As we cleaned our mess kits in a drum of hot water, the Major lurched from his tent in sad disarray. After a few disjointed announcements he said, “In an hour. . .Roman Catholic Mass. . .up that trail a piece.”
Up that trail I found Father James Stuart, a Columban missionary. With the compactness and quickness of a gymnast he moved about arranging a portable altar in a clearing surrounded by tall elephant grass. A dashing figure he was in paratrooper boots, GI suntans, a neckerchief of yellow parachute cloth and an Australian Army hat with the wide brim swept up rakishly at one side.
The young priest’s adventures were already legends. He and his Kachin parishioners knew all the hidden trails from the Naga Hills to the China border. They specialized working in enemy territory, rescuing American pilots shot down while flying the Hump.
During the reading of the gospel, a shift in the breeze brought the sickly sweet smell of shallow graves. The incense after battle. Those men had died for a place they could neither spell nor pronounce. Myitkyina.
Thirty years later that Christmas Mass, hemmed in by elephant grass, came surging back in memory when I stood beside Father Stuart’s grave at Navan in Ireland. Had the circumstances been reversed he might have said in his soft, lilting way, “Ah, yes, he is dead and gone to his people, gone where the comfort is.”
The Society of Saint Columba entered my consciousness for the first time that Christmas morning. You might even say that there was a hint of the Columbans in the air the night before, because Crosby had recorded “Silent Night” as a favor for a Columban missionary.
As Father Stuart told it, Father Richard Ranaghan returned from Hangyang in the mid-thirties with some film footage showing missionaries at work in China. When he stopped at Paramount Studios to have a sound track added, Crosby sang “Silent Night” over a Christmas sequence. Up until then Bing had always felt “sacred songs were a little out of my league.” The recording became one of the best sellers of all time.
I have often observed, along with the ancients, that coming events really do cast their shadows before them. At Christmas of 1944 I had not lived long enough to realize that a motif is sounded well in advance of its introduction and main theme. By the time I stood at Father Stuart’s grave in 1974, the Columban motif in my life had developed to the point that I was writing a trilogy telling of the missionaries’ work in Korea, the Philippines and Burma.
On the trail after Mass I tried to estimate what time it was back home: still Christmas Eve.

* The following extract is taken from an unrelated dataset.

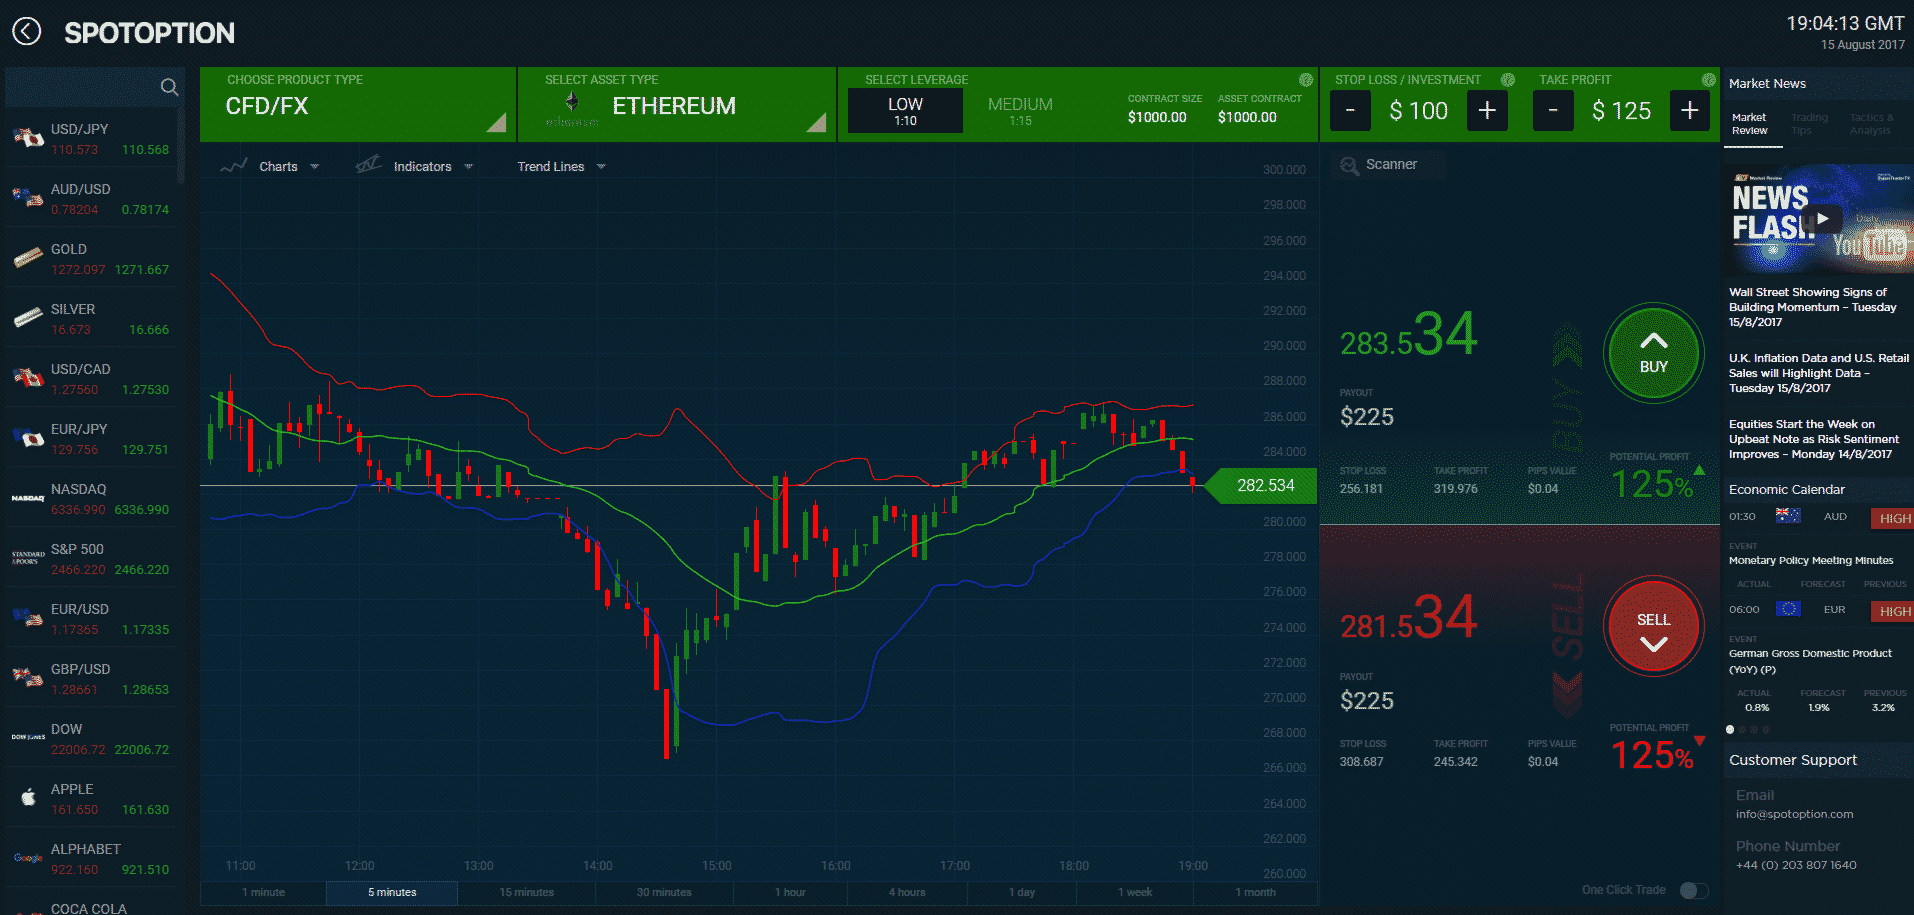Viewport: 1914px width, 915px height.
Task: Increase Stop Loss investment with plus
Action: pos(1486,110)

About mid-evening. Mary still in Rensselaer? Or in South Bend? I could not place her in any setting.
Back in camp I put a helmet of hot water in a jeep, looked into the mirror and began lathering my face. The Major floated up, surrounded by a miasma of sour mash. “I’ll have an assignment for you, Lieutenant.” He floated away, bobbing like a toy balloon on a summer morning.
That was better than the word he had for me on Christmas Eve. Yet it would have been nice to have known on Christmas morning that soon I would conduct 57 war correspondents on the first convoy across the Ledo-Burma Road, form India across Burma and on up into China. After that, travel in India, Burma and Ceylon as a military historian. Assignments that required scant training as a mule skinner.
The Major suddenly returned. “I forgot. Here’s something for you. Merry Christmas!” He held out a packet.
Fourteen letters from Mary!
My first impulse was to rip them open. Devour them. I forced myself to walk over to a banyan tree and sit down. While gripping the packet in both hands, I decided to hold a vigil. Just as in childhood. Be aware of the wonder of the day, minute by minute. Fourteen magnificent hours left! One letter for each hour.
The author of 15 books, Ed Fischer taught courses in writing, film and design at Notre Dame from 1946 to 1976.